Coppin pleaded guilty in February to one count of theft within special maritime and territorial jurisdiction, which is subject to a maximum fine of $250,000 and up to five years in prison. Federal prosecutors say the theft occurred during a span of two years that began sometime after she was hired in May 2015 as secretary for American Federation of Government Employees Local 2250. 

Assistant U.S. Attorney Sarah McAmis, in documents filed with the court, said Coppin abruptly left her job in July 2017 after learning about union officers' plans to conduct an overdue audit. Upon her unannounced departure, union leaders found the laptop Coppin used "had been wiped of any records occurring after 2015."

After attempting "to reconstruct the records," union officers determined "all of the financial reports, bank statements, membership minutes and receipts were missing" from the laptop. McAmis, according to court documents, said union officers examined bank records and ultimately determined Coppin "had embezzled over $54,000 by writing numerous signed checks to herself."

That information was presented to the U.S. Department of Labor. Investigators, court documents show, "obtained a written statement" from Coppin, who later "confessed to taking the money," but "claimed she did not know how much she had taken." 

McAmis states in court documents that Coppin was able to make the checks payable to her because those who were authorized to sign the checks "had a regular practice of signing blank checks" and leaving them with the secretary. They did this, McAmis states, "because they considered her a friend and trusted her."

The probationary sentence of five years departs from the 10 to 16 months in prison recommended by federal sentencing guidelines. Robert S. Williams, an assistant federal public defender, sought the variance on the grounds that imprisonment would render Coppin unable to pay restitution or support "her infirm husband" and two children.

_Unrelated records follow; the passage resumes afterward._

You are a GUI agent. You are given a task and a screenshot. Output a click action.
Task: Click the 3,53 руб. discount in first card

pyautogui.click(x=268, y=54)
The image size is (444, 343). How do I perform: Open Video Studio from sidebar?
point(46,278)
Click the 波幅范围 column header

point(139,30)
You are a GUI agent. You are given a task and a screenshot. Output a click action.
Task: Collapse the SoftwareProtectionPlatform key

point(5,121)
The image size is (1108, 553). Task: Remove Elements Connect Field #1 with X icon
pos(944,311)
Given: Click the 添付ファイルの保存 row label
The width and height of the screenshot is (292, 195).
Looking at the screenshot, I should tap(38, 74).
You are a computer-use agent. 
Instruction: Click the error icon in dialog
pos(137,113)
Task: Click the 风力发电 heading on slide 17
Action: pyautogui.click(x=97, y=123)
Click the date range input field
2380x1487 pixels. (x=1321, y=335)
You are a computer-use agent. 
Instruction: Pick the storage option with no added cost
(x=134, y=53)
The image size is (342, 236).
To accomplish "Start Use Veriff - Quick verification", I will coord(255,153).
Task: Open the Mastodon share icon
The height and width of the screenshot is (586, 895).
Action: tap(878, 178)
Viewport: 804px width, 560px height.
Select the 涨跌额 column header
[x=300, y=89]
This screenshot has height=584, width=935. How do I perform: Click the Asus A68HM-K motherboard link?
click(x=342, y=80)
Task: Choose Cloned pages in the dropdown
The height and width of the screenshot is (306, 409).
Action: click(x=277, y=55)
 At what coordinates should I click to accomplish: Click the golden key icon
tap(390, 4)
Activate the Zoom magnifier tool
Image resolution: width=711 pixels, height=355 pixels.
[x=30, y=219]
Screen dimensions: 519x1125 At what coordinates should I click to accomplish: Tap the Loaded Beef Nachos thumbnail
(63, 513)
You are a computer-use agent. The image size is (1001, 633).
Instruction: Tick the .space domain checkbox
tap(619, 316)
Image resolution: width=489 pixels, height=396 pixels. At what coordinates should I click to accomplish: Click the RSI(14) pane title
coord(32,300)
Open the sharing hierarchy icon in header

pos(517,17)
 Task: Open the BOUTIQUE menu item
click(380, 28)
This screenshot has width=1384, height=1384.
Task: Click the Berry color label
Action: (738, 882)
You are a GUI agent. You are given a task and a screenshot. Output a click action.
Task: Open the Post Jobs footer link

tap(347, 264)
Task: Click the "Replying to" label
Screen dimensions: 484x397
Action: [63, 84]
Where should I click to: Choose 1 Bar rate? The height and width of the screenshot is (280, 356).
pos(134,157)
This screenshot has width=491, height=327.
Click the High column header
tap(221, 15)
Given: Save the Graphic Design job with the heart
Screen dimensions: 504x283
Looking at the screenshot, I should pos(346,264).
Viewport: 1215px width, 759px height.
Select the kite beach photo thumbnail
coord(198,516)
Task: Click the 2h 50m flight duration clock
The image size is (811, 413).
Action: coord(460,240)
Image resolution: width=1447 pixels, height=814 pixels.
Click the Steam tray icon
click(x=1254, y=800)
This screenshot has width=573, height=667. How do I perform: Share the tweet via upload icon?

"Ms. Coppin's criminal conduct threatens to unravel the delicate tapestry of an already difficult life," Williams states in his motion seeking a variance from sentencing guidelines. "Furthermore, the negative impact of incarceration would collaterally affect her innocent children."

Williams said his client was making no "excuses for her conduct," adding a "term of probation is not a get-out-of-jail-free card." He said probation "imposes a real form of punishment" that imposes substantial restrictions on a person's liberty."

McAmis argued against probation, noting Coppin on two prior occasions engaged in acts similar to that alleged in the federal indictment. 

U.S. District Judge Ronald A. White, however, deemed the variation "appropriate," accepted Coppin's guilty plea, and granted her request for probation. 

Coppin was ordered to make restitution payments to the U.S. Court Clerk for the Eastern District of Oklahoma.